Kamo inforcò la bicicletta. Passò da Attarbertzkov, il capo della Ceca, poi si avviò per la strada di Vejris che scende bruscamente verso il ponte sul Kura. Il ciclista prendeva le curve strette e spingeva sui pedali con tutte le sue forze. Aveva quarant’anni, ma la velocità lo inebriava sempre. L’aria della sera era di una tenerezza materna. La terra era felice di portarlo e gli rideva perché sapeva ancora amarla. Quando l’automobile nera comparve, a fari spenti, né il ciclista né lei cambiarono direzione. Era come se avessero un vecchio appuntamento. Erano le undici di sera. Il sangue sprizzò dalla gola e stillò dalle orecchie. Onde di luce danzavano davanti agli occhi di Kamo. Incomprensibili brusii arrivavano alle sue orecchie. Aveva freddo. L’ospedale Mikhailovskij, ancora una volta. L’ultima. Alle tre del mattino fu la fine. Il 18 luglio 1922 all’estremità di Piazza Erivan, in quel giardino Puskin che aveva risuonato per le esplosioni del leggendario colpo del giugno 1907, le corone si accumulavano. Quella di Lenin diceva semplicemente: “All’indimenticabile Kamo” da “Kamo – L’Uomo di Lenin” 

Kamo era un rivoluzionario bolscevico, un uomo di fiducia di Lenin, che ha dedicato tutta la vita alla causa della liberazione dell’umanità dalla barbarie capitalistica. Ispirandoci alla sua militanza abbiamo deciso di intitolare il nostro Laboratorio Politico proprio a lui, uomo d’azione che seguì sempre il solco tracciato del leninismo. 
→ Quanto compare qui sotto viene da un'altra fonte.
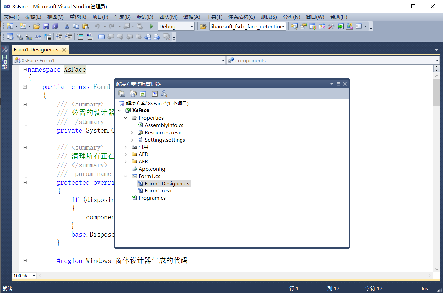This screenshot has height=293, width=443.
Task: Start debugging with the green run arrow
Action: [151, 26]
Siamo un collettivo di Compagni che vivono nella periferia a nord di Napoli, un’area devastata da inquinamento e disagio sociale. Stato, padroni e camorra ci rubano la vita per i loro profitti. Palazzoni di cemento (frutto di anni di speculazione edilizia) tolgono l’aria, discariche (abusive e non), inceneritori, sfruttamento, disoccupazione, nessun servizio sociale e mancanza di qualsiasi prospettiva. Il proletariato, che vive sul nostro territorio, affronta quotidianamente tutto questo. 
Abbiamo deciso di fondare il Laboratorio Politico Kamo proprio per combattere questa situazione, per organizzare la rabbia e per cercare di iniziare processi ricompositivi (sia dei rivoluzionari che della classe). Veniamo tutti da esperienze di militanza diverse ma siamo tutti convinti che non è più il momento di aspettare, che i dubbi e i tentennamenti vadano lasciati alle spalle e che nessuno possa tirarsi indietro e non fare la propria parte nella battaglia contro questa società. Non è facile ma bisogna organizzarsi, scontrandosi con padroni e repressione, e lottare per un mondo diverso; un mondo dove si produca non per il profitto di qualcuno, ma per soddisfare i bisogni dell’umanità, un mondo senza classi, senza sfruttamento, senza miseria né galere. 
Legare il lavoro territoriale di aggregazione e conflitto con un lavoro più generale di aggressione alla principale contraddizione di questo sistema che per noi resta quella tra capitale e lavoro è fondamentale ed è quello che abbiamo provato a fare, nel nostro piccolo, in questi primi mesi di vita. Provando a superare i nostri limiti continueremo a muoverci in questa direzione. Tutto questo, però, non può bastare! Avvertiamo l’esigenza di un’organizzazione rivoluzionaria degna di questo nome, capace di rappresentare realmente gli interessi della classe. Infatti, nonostante il buon lavoro militante di diverse strutture e di tanti compagni è innegabile che vi sia una dispersione di forze, di energie intellettuali e spesso una sovrapposizione degli ambiti di lavoro e delle iniziative, che favoriscono solo la controparte. Per evitare ogni tipo di equivoco, ci teniamo a precisare che noi non ci sentiamo né l’organizzazione futura né tanto meno il suo embrione. Semplicemente vogliamo dare un contributo alla sua costruzione rifuggendo da logiche settarie e da “gruppettino”. 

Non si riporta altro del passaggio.